Last May, the charismatic former president of Georgia was appointed to his new post as governor of one of Ukraine’s most important – and potentially volatile – regions. Since then Saakashvili has been implementing the same kinds of corruption-busting measures in this largely Russophone region that he instituted during his term in Georgia, from rehauling government bureaucracies to replacing the entire traffic-police force. While Russian president Vladimir Putin is not a fan, Saakashvili enjoys broad-based popularity in Ukraine, where supporters hope he can do for them what he did for Georgia, not least attracting much-needed foreign investment. Who knows? He might even turn Odessa into the new Batumi.
What would you say is at stake here in Odessa?
If Odessa can reform, Russia can reform. All kinds of topos [concepts] are being tested here.
What have you been doing so far?
Well, I’ve been trying to change the largest region of Ukraine and along the way trying to act as agent provocateur for major change in the whole country of 46 million people. That’s more or less it.
And you’ve been doing that by, for example, replacing Odessa’s port director?
What we did is go after all corrupt systems. We downsized our staff by half. We put the idea of privatising the port on the national agenda. We fired all the heads of district administrations and brought in new heads, many of them educated in the West. There are people with degrees from the London School of Economics, Cambridge and Harvard taking over in places where you used to have people from old Communist party schools, or people with thuggish connections from the 1990s.
Is it going to work?
Ukraine has no alternative. If we don’t make major reforms all over the country, the state apparatus will have a meltdown and we’ll have a threat of the paramilitary and other chaotic groups taking over and creating a big mess – and Russia benefitting from all of this. In Odessa we need to take the lead and show we are capable of radical change.

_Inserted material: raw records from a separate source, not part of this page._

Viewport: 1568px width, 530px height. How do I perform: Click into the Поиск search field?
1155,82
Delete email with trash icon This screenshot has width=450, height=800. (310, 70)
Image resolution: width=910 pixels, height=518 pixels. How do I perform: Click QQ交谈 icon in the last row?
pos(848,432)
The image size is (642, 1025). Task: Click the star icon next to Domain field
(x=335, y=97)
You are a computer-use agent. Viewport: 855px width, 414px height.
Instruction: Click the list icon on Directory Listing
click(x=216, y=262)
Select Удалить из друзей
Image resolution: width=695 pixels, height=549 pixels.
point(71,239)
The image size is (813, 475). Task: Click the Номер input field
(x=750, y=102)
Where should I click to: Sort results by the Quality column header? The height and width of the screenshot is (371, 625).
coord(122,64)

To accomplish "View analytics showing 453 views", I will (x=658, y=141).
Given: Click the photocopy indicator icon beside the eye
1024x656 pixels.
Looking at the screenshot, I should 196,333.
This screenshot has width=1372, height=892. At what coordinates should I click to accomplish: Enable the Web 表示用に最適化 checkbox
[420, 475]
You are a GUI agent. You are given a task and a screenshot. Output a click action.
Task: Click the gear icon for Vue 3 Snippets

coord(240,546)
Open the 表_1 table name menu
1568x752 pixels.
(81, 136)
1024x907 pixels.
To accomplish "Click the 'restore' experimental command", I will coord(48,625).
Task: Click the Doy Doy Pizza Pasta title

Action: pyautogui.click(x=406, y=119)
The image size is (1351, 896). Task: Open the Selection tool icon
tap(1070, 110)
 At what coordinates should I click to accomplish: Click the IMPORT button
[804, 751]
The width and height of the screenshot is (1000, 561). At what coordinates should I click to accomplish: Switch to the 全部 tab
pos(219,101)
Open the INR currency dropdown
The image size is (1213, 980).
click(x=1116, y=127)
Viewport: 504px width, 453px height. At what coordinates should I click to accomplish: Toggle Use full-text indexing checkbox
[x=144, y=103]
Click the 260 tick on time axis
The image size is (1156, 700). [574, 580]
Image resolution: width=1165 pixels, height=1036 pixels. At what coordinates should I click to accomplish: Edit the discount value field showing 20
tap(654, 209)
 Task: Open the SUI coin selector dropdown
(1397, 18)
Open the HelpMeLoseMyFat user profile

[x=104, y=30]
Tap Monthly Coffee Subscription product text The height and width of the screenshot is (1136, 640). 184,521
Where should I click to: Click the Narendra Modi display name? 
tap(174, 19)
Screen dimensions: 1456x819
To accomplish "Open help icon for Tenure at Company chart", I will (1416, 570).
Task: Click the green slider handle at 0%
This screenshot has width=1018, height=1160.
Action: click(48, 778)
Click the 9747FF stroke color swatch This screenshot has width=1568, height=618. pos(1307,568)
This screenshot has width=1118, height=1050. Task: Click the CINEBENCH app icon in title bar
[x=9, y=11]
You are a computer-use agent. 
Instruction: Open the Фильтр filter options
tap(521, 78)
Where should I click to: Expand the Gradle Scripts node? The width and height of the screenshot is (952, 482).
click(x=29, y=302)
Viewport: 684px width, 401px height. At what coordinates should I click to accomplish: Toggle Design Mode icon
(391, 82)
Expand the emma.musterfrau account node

How important is Odessa to Russia?
It’s very important. Basically, Putin thinks that Odessa is supposed to be in Russia. It’s true that Odessa’s people are overwhelmingly Russophone but the new Ukraine acknowledges that they have a distinct identity. That’s what the new Ukraine is all about: it’s open to all kinds of people. It’s also true that it will take some time before Odessa is fully integrated; what people here have seen is not the new face of Ukraine. They have seen the worst roads in Europe, the worst water systems and the most corrupt bureaucrats in the region. If the new Ukraine builds good roads, cuts off corruption, makes a new police force and creates easier services for the people, they will never look back at Russia.
Tell us about the new traffic police.
First of all they are no longer taking bribes; second, they look better. They talk like human beings. They have better uniforms; they are better equipped. Before, the idea was that if you were recruited by the police force you would get money for petrol, cars, sustaining your family and paying kickbacks to your superior. Now the police are being paid by the state, it’s totally different.
With so much entrenched corruption, how do you even start?
The situation is not hopeless; you just set up standards and examples.
That was your experience in Georgia?
You need to show people it can be different – the problem in Ukraine is that nobody believes that it can be different. That’s why the Georgian example is so important but we need to create a Ukrainian experience they can relate to. I think people here are much better prepared for these reforms than Georgians were. I became president of Georgia 12 years ago but there is a new generation now. Second, people here are natural entrepreneurs. They are always pushing the government to change, to do things. It’s paradise for a reformer.
This summer you were riding a city tram that was blocked by a brand-new Mercedes parked on the tracks. What happened there?
Some guy thought that because he was driving a luxury car he could stop 30 people in a tram from travelling from A to B – because he wanted to go to a restaurant and have a drink. I jumped out of the tram and forced the police to remove that car. I really didn’t like that car! In the tram people were mostly supportive. They came out to take pictures with me. One guy, who was the most sceptical, said, “Don’t be so flattered: people also take pictures of monkeys at the zoo.” Maybe he had a point.